Observant la route qui filait devant la résidence d’été, il distingua au loin, entre les arbres, les flèches illuminées d’un imposant édifice.
El Escorial .
À moins d’un kilomètre de là, au pied du mont Abantos, se trouvait l’un des plus grands complexes religieux du monde. S’étirant sur plus de trois hectares, le légendaire Escurial comprenait un monastère, une basilique, un palais, un musée, une bibliothèque, et une immense nécropole, dont Julián gardait un souvenir effroyable.
La crypte !
Julián avait à peine huit ans quand son père l’avait emmené dans le Panthéon des infants, un labyrinthe de chambres funéraires rempli de tombeaux d’enfants.
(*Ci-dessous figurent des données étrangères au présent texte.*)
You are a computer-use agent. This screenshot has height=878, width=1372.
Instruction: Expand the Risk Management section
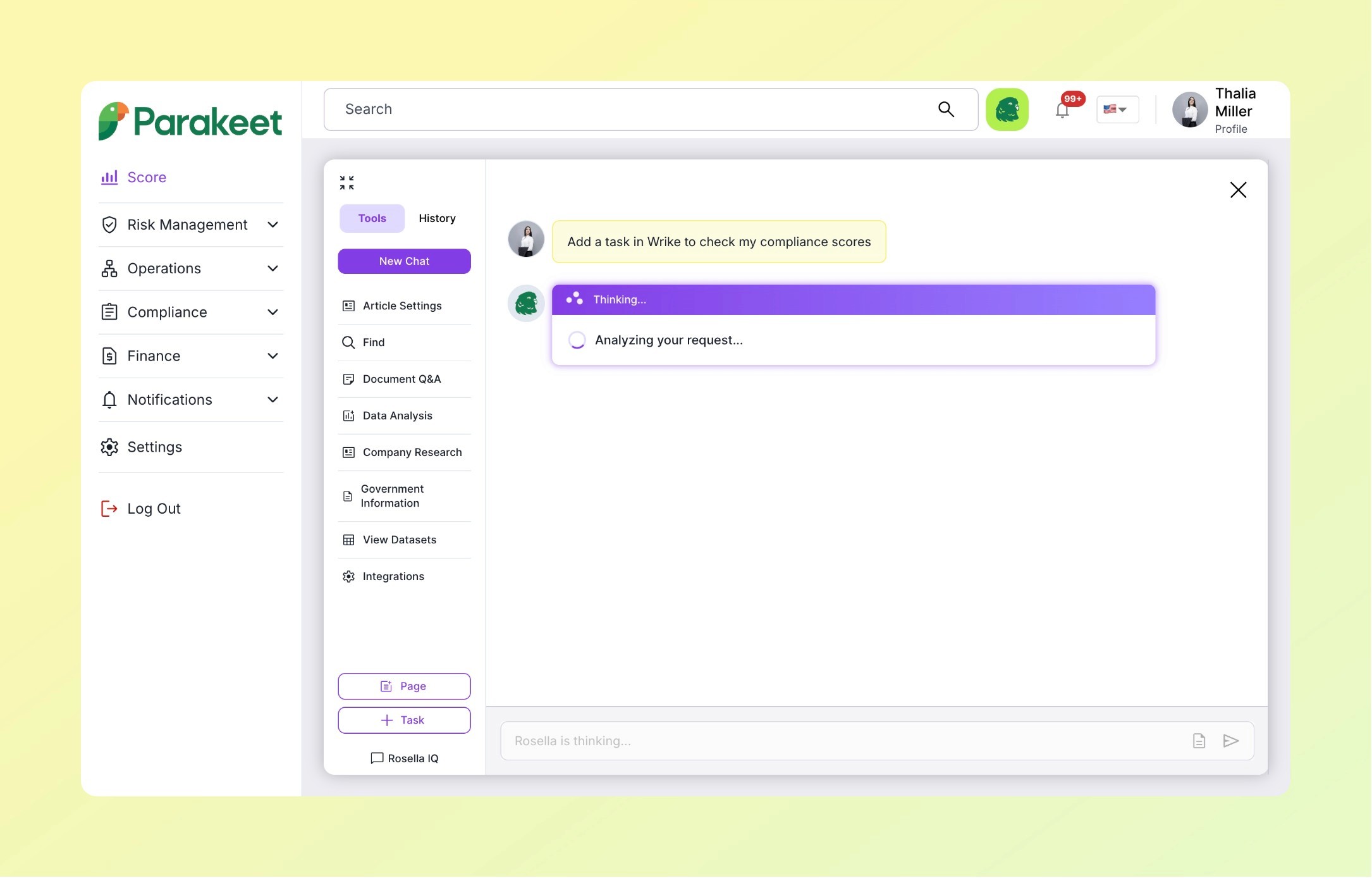273,225
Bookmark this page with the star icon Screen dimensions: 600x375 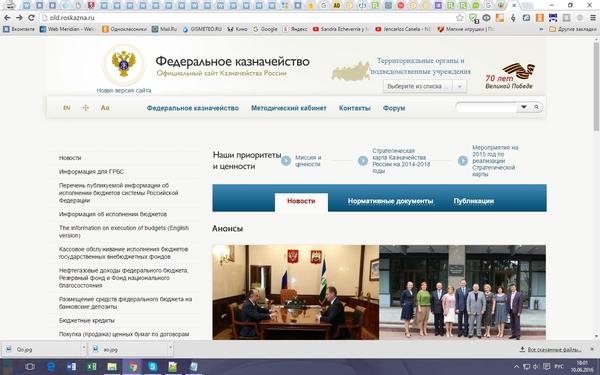point(460,18)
Le jeune garçon avait été terrifié par la sépulture en forme de « gâteau d’anniversaire », une structure ronde de plusieurs étages qui renfermait dans des « tiroirs » les dépouilles de soixante enfants royaux.
L’effroi du jeune prince face à cette vision macabre avait disparu quelques minutes plus tard, quand son père l’avait emmené voir la dernière demeure de sa mère. Il s’attendait à un somptueux tombeau en marbre, digne d’une reine, au lieu de quoi sa mère reposait dans une simple caisse en plomb, dans une salle aux murs de pierre nus. Le roi lui avait expliqué que sa mère se trouvait dans un pudridero — « une chambre de décomposition », où les corps des défunts restaient pendant trente ans, jusqu’à ce qu’ils tombent en poussière. Après quoi, ils étaient enterrés dans leur sépulture définitive. Julián avait dû faire appel à tout son courage pour retenir ses larmes.
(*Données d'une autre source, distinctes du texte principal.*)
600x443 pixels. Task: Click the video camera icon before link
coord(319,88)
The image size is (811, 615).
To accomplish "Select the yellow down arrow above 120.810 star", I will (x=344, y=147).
Ensuite, le monarque l’avait entraîné dans un escalier interminable, qui lui avait semblé descendre jusqu’aux entrailles de la terre. Là, les parois et les marches avaient la couleur majestueuse de l’ambre. De loin en loin, des chandelles votives faisaient danser des feux follets sur la pierre mordorée.
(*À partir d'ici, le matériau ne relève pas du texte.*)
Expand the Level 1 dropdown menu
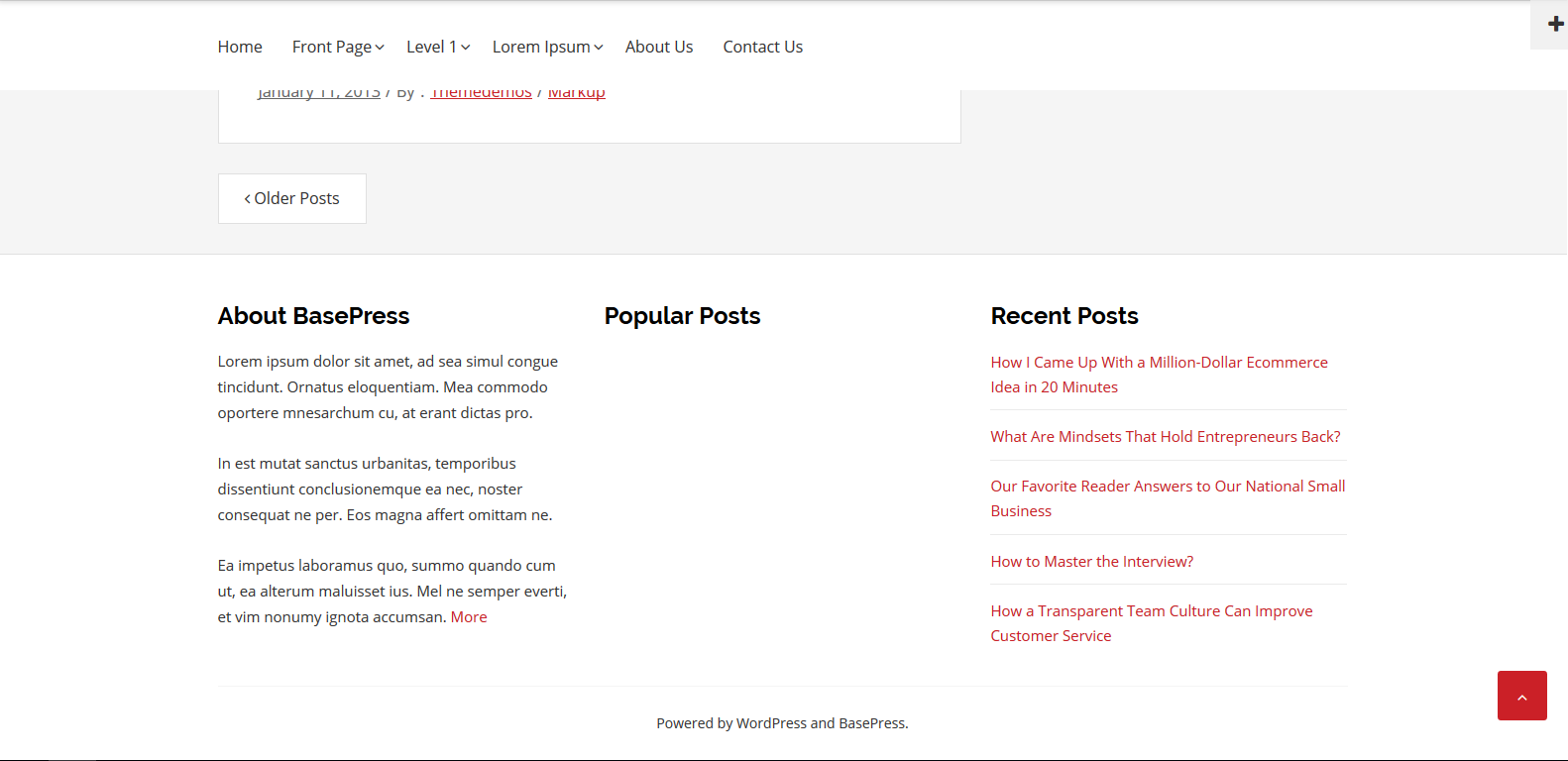The width and height of the screenshot is (1568, 761). click(437, 47)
Le jeune prince avait empoigné la corde qui servait de rampe pour suivre son père, pas à pas… au cœur des ténèbres. Tout en bas, le roi avait ouvert une porte ouvragée et s’était écarté pour laisser entrer son fils.
— Le Panthéon des rois, avait déclaré le monarque.
À huit ans, Julián avait déjà entendu parler de cette salle légendaire.
Tout tremblant, l’enfant avait franchi le seuil et s’était retrouvé dans une chambre de forme octogonale. Une odeur d’encens flottait dans la salle mordorée, éclairée par un immense chandelier suspendu. Julián s’était avancé au milieu de la pièce et, pivotant lentement sur lui-même, avait été sidéré par la solennité du lieu.
Les huit murs renfermaient des cavités profondes où s’empilaient des cercueils noirs. Une plaque dorée indiquait le nom du défunt. Julián avait déjà lu ces noms célèbres dans les pages de ses livres d’histoire — le roi Ferdinand… la reine Isabelle… Charles Quint…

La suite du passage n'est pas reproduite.